WHAT IS ASKED: Retype the part that opens with the line containing "How do I perform: Open" and closes with the line containing "click(x=87, y=224)", leaving the pictures out of your answer.

RECORDS SUPPLIED:
++++++++++

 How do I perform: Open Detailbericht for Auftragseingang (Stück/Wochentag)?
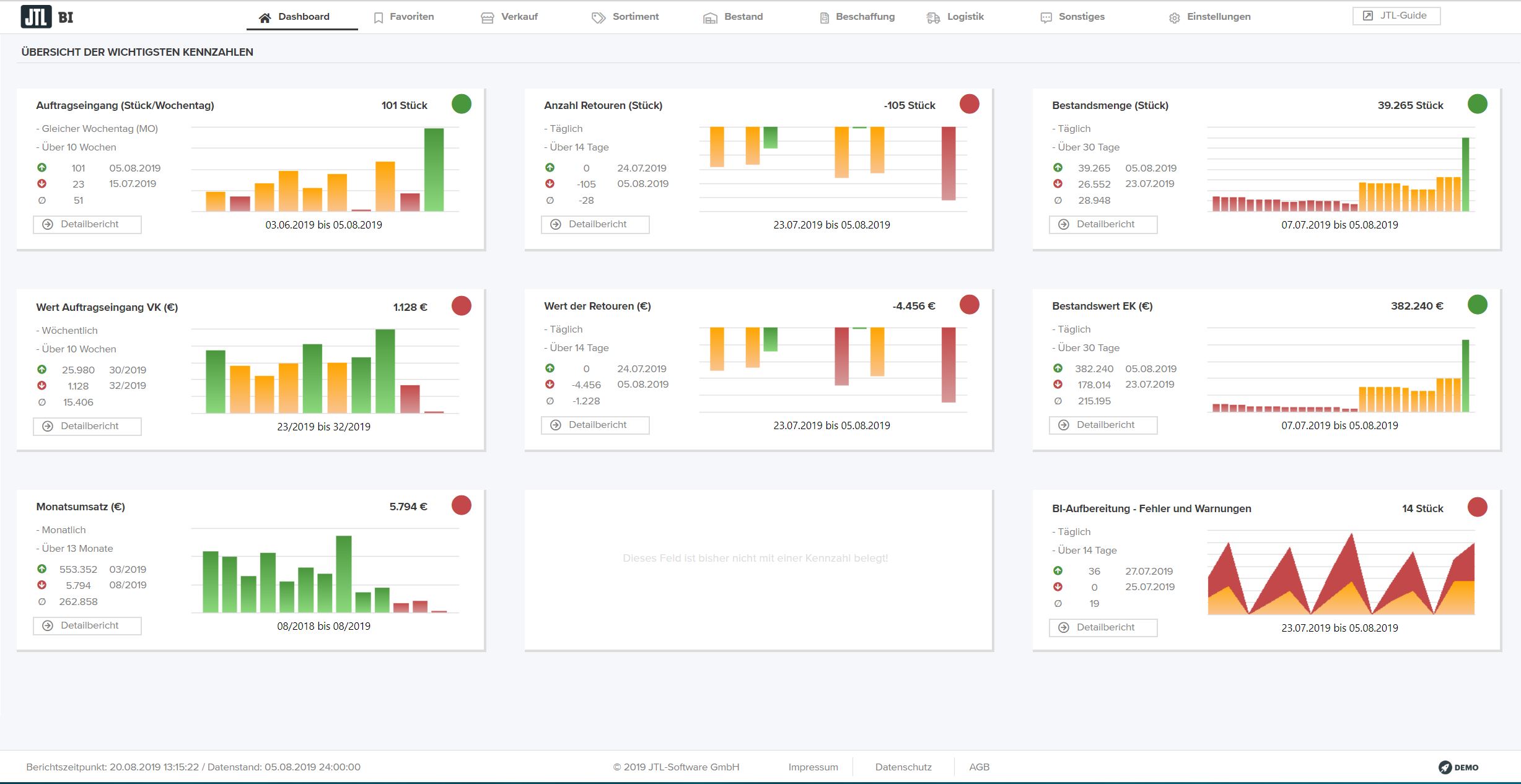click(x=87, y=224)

++++++++++

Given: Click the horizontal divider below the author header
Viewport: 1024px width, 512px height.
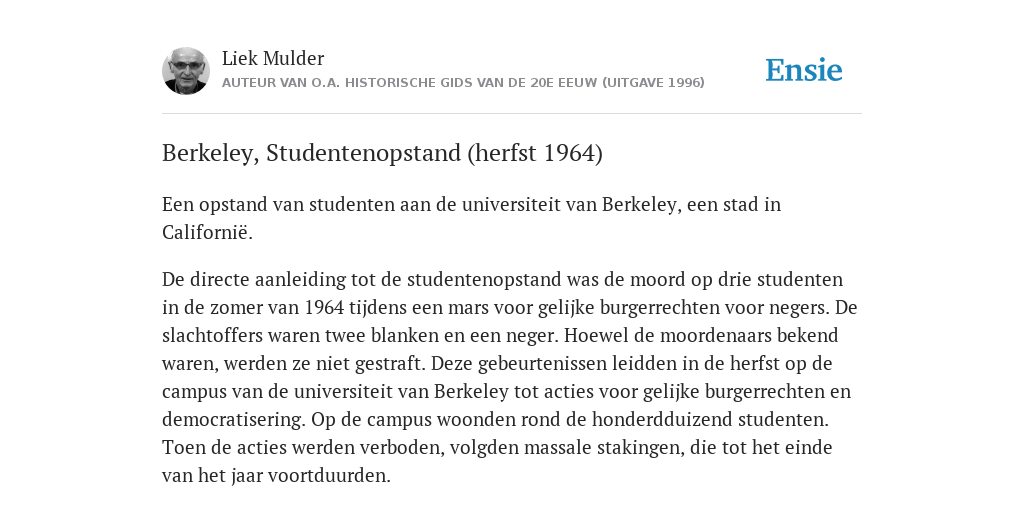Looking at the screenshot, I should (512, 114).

++++++++++

EXERCISE OUTPUT:
 How do I perform: Open Detailbericht for Auftragseingang (Stück/Wochentag)?
click(x=87, y=224)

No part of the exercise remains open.